A belief rule-based evidence updating method for industrial alarm system design

作者:Xu, Xiaobin*; Xu, Haiyang; Wen, Chenglin; Li, Jianning; Hou, Pingzhi; Zhang, Jing
来源:Control Engineering Practice, 2018, 81: 73-84.
DOI:10.1016/j.conengprac.2018.09.001

摘要

This paper presents a belief rule-based evidence updating method for industrial alarm system design, concentrating on handling uncertainties of process variable. Firstly, Sigmoid function-type thresholds are designed to transform the sampled value of a process variable to the corresponding alarm evidence with the form of belief degrees about "Alarm" and "No-alarm". Secondly, a linear updating strategy of evidence is introduced to combine the current alarm evidence with historical evidence such that the fused evidence can provide more accurate alarm decision support. In the process of evidence updating, the belief rule inference is used to determine the combined weights of the current and historical evidence by modeling the reliability degree data of alarm evidence.
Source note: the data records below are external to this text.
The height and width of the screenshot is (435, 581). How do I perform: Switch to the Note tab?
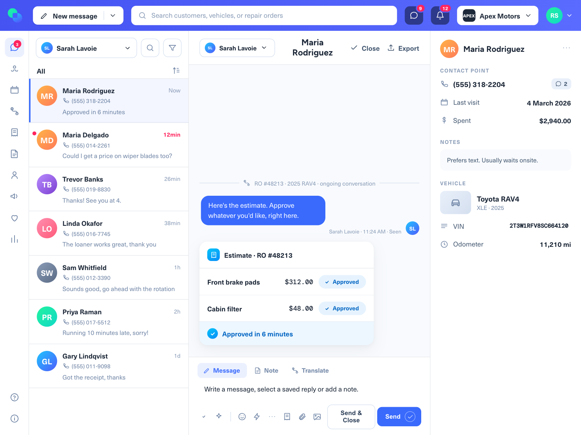pos(267,370)
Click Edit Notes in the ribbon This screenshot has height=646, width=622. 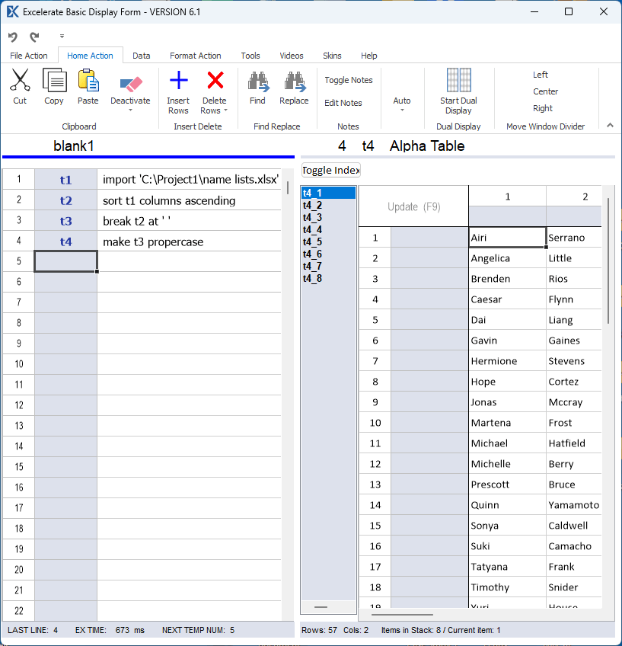pos(343,103)
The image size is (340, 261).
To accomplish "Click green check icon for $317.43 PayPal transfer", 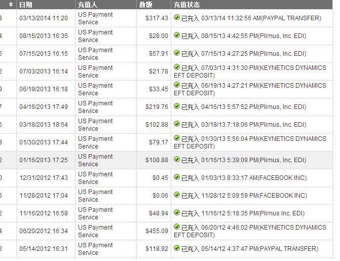I will (x=177, y=18).
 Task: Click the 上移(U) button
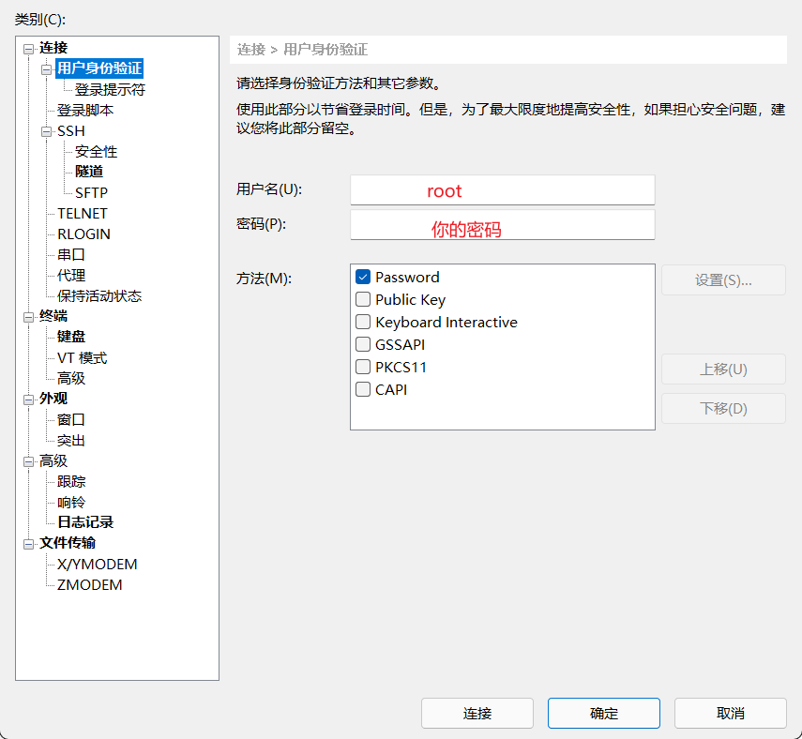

The proposed method adopts the knowledge and data-driven idea without knowing the precise probabilistic characteristics of the monitored process variable. Hence, in industrial practice it may be more available and flexible than the traditional probability-based design methods. Finally, a typical numerical experiment and an industrial case show the proposed method has better comprehensive performance than some typical probability-based methods, binary classifiers, and the original evidence updating methods.